Survivors celebrate with supporters outside the High Court in Christchurch, New Zealand. Source: AAP

Survivors and families of the 2019 Christchurch mosque shootings in New Zealand have faced the gunmen this week. They’ve been speaking at a four-day sentencing hearing. After 51 murders, 40 attempted murders and New Zealand's first conviction for terrorism 29-year-old Australian, Brenton Tarrant, is sentenced to life without parole in court on terror charges. Several expatriate Bangladeshis were killed and injured in the incident. Engineer Shafiqur Rahman Anu, Honorary Consul General of Bangladesh in New Zealand spoke to SBS Bangla. Listen to the interview in Bangla in the audio-player above.

Abu Arefin: Engineer Shafiqur Rahman Anu, Welcome to SBS Bangla.

Engineer Shafiqur Rahman Anu, Honorary Consul General of Bangladesh: Thank you and thanks to all the listeners and viewers.

Abu Arefin: The sentencing of that terrorist incident of 2019 has started and the verdict will be given in a few days. What are the feelings of the general public and expatriate Bangladeshis? What are they thinking?

Engineer Shafiqur Rahman Anu: 

The process you know in New Zealand and in Australia has started. At first, you know, he didn't plead guilty at first. I don't want to pronounce the name of this guilty person. The New Zealand government later gave him the scope to go through their psychological and other legal processes. 
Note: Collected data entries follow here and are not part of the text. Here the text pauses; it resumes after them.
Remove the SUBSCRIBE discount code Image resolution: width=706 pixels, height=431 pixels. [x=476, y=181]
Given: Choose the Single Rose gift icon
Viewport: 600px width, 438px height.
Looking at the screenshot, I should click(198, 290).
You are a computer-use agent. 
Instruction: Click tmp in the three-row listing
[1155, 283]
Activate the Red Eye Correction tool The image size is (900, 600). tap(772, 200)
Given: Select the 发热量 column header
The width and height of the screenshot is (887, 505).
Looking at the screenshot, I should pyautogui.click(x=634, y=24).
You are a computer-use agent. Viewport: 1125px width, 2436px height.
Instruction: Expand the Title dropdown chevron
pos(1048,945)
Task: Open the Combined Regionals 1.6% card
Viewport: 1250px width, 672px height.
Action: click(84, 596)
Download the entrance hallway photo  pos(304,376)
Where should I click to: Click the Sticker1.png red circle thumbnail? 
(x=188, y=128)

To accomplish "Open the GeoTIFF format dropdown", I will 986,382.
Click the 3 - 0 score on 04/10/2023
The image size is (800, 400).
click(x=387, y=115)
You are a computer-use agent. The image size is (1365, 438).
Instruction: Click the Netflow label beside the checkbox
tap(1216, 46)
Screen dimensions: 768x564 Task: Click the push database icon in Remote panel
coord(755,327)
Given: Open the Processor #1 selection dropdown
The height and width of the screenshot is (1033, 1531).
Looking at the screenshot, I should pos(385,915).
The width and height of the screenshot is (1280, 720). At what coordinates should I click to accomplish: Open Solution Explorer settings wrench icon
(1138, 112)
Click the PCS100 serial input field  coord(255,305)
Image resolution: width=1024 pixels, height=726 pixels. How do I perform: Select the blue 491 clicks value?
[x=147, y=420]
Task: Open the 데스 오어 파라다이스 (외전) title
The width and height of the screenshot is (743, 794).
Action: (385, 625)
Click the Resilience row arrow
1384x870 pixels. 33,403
Then on March 26 this year he agreed that he would plead guilty. Then the case took a turn in the other direction. This means that it was easy for the government to prove it then. 

The New Zealand judiciary, the Australian judiciary you know. If someone is convicted at first, he is called guilty. But how much he will be punished, what will be his punishment was announced later. The process is set to begin on August 24 at the Christchurch High Court. Assuming it will last for 3 days, it may take more than 4 days. In it, the allegations against him will be read out, if there is any statement against him, those statements will be heard. If this process continues after listening to everything, it may take three days, it may take more.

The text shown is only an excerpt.